Maxwell's equations in differential form in 2-space+1-time dimensions

Question

How does one write maxwell's equation in 2+1 dimensions? It becomes particularly interesting as the components of 2 forms and 1 form are 3. Are there any sources for this?

Answer 1

The relativistic version of Maxwell's equations, $$ \partial_\mu \, F^{\mu\nu} = J^\nu$$ (plus the dual equation, see wikipedia if that doesn't ring a bell), works fine with any number of spatial dimensions. Of course, $F^{\mu\nu}$ is the field strength tensor and $J^\mu$ is the relativistic current.

Here's where it gets fun. In 2+1 dimensions $$ F^{\mu\nu} = \left( \begin{array}{ccc} 0 & -E_1 & -E_2 \\ E_1 & 0 & B \\ E_2 & -B & 0 \end{array} \right) . $$ So the electric field is a 2d vector $\vec{E}=(E_1, E_2)$, but there's only one component of the magnetic field: $B$ is a scalar (actually a pseudoscalar)!

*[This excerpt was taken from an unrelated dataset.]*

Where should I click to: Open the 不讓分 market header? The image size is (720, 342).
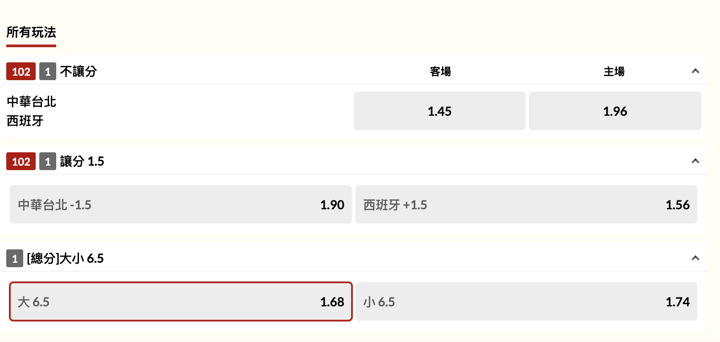[x=78, y=71]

That's because fundamentally, $E$ is a spatial vector and $B$ is a spatial "bivector". In 3d a bivector happens to be the same as a "psuedovector", so we tend to incorrectly think of $B$ as a vector quantity. But in other numbers of dimensions that's just not the case. To get a much deeper feel for this, I'd recommend checking out the geometric algebra formulation of electrodynamics (e.g. Ch. 7 of Doran and Lasenby).

Answer 2

The relativistic formulation of electromagnetism repackages Maxwell's equations as

$F^{a} = \int d^{3}x\,j^{b}F^{a}{}_{b}$, where $F_{ab}$ is the Maxwell Tensor given by $F_{ab} = \nabla_{[a}A_{b]}$, and $A$ is the electromagnetic potential. In Four dimensions, it can be shown that the first equation reduces to the normal Lorentz force law, and that the Maxwell Tensor is $F_{0i} = E_{i}$ and $F_{ij} = B^{k}\epsilon_{ijk}$, where $\epsilon_{ijk}$ is the standard Levi-Civita symbol.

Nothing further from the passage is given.